Comment Re:so naive (Score 1) 286
They (US Govt and Google, and neither are naive) are providing the means to more easily assist the "common" person in the street for "mass uprisings" and "revolutions", at the same time making it less easy for the Iranian Gov't structure to utilize them. The small time gap is all that's needed in the digital age of overnight 'revolutions'. How many of these color revolutions were really organized and funded by the CIA and their NGO fronts...? and the new tools they use now to help facilitate this....social networking, cell phones, and I can only imagine giving the masses access to digital mapping capabilities is just another way to assist mobilizing regime change. Is it easy to work around...? yes I'm sure it is....but not on a scale and in time to stop the US/UK/Israel from organizing the easily manipulated and destabilizing the current system.
That’s the game...strip away all the ideology and rhetoric....whoever can organize (physically, psychologically, and economically) and prevent any others from forming any unity themselves, will always hold a position of power relative to all others....no matter the slogan they are trying to sell us.
This is an ongoing refinement and evolution of earlier social manipulation techniques.....now updated using to the tools of the digital age and moving at much faster rates.
This is from the book 'Full Spectrum Dominance' by F. William Engdahl:
'Washington perfects a method for staging coups'
The operation - engineering democracy through the ballot box and civil disobedience - is now so slick that the methods have matured into a template for winning other people's elections. - Ian Traynor, London Guardian, Nov 26, 2004
In the year 2000, a strange new political phenomenon emerged in Belgrade, the capital of Serbia in the former Yugoslavia.
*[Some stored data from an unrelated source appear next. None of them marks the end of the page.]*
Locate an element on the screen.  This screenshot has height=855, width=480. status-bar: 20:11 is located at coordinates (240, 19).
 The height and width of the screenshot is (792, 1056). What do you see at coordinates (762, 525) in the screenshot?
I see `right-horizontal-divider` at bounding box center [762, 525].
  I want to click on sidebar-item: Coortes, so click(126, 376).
Although it appeared seemingly out of the blue, it signaled a change in the course of US covert warfare. On the surface, it seemed to be a spontaneous and genuine political 'movement'. In reality, it was the product of techniques that had been under study and development in the US for decades. The RAND Corporation's military strategists had been analyzing the patters of successful political protest movements such as the 1968 student uprising in Paris. They characterized the techniques as 'swarming' because they were decentralized but connected, like a swarm of bees.
In Belgrade, several specific organizations were key players: the National Endowment for Democracy and two of its offshoots, the National Republican Institute, tied to the Republican Party, and the National Democratic Institute, tied to the Democrats. While claiming to be private NGO's, they were, in fact, financed by the US Congress and State Department. Armed with millions in US taxpayer dollars, they were moved into place to create a synthetic movement for 'non-violent change'.
Washington Post writer Michael Dobbs, provided a first-hand description of what took place in Belgrade.
In a softly lit conference room, American pollster Doug Schoen flashed the results of an in-depth opinion poll of 840 Serbian voters onto an overhead projection screen, sketching a strategy for toppling Europe's last remaining communist-era ruler.
His message, delivered to leaders of Serbia's traditionally fractious opposition, was simple and powerful. Slobadan Milosevic- survivor of four lost wars, two major street uprisings, 78 days of NATO bombing and a decade of international sanctions-was "completely vulnerable" to a well-organized electoral challenge. The key, the poll results showed, was opposition unity......
Dobbs reported that the United States government had 'bought' the removal of Milosevic for $41 million. The operation was run out of the offices of the US ambassador Miles, he reported, with specially trained agents coordinating networks of naive students who were convinced they were fighting for a better world, the 'American way of life'.
What was new in the Belgrade coup against Milosevic was the use of the Internet - particularly its chat rooms, instant messaging, and blog sites - along with mobiles or cell phones, including SMS text-messaging. Using these high tech capabilities that had only emerged in the mid-1990's, a handful of trained leaders could rapidly steer rebellious and suggestible 'Generation X' youth in and out of mass demonstrations at will.
After the financial cost, mess, and embarrassment in Iraq and Afghanistan....the bottom line is $41 million is far cheaper to the corporate minded people orchestrating these wars...and they can hide behind the lies of empty slogans ( liberation, fighting for freedom, democracy, etc...) And the best part, they can have other people fight for them and not have to take the blame for the destruction and violence.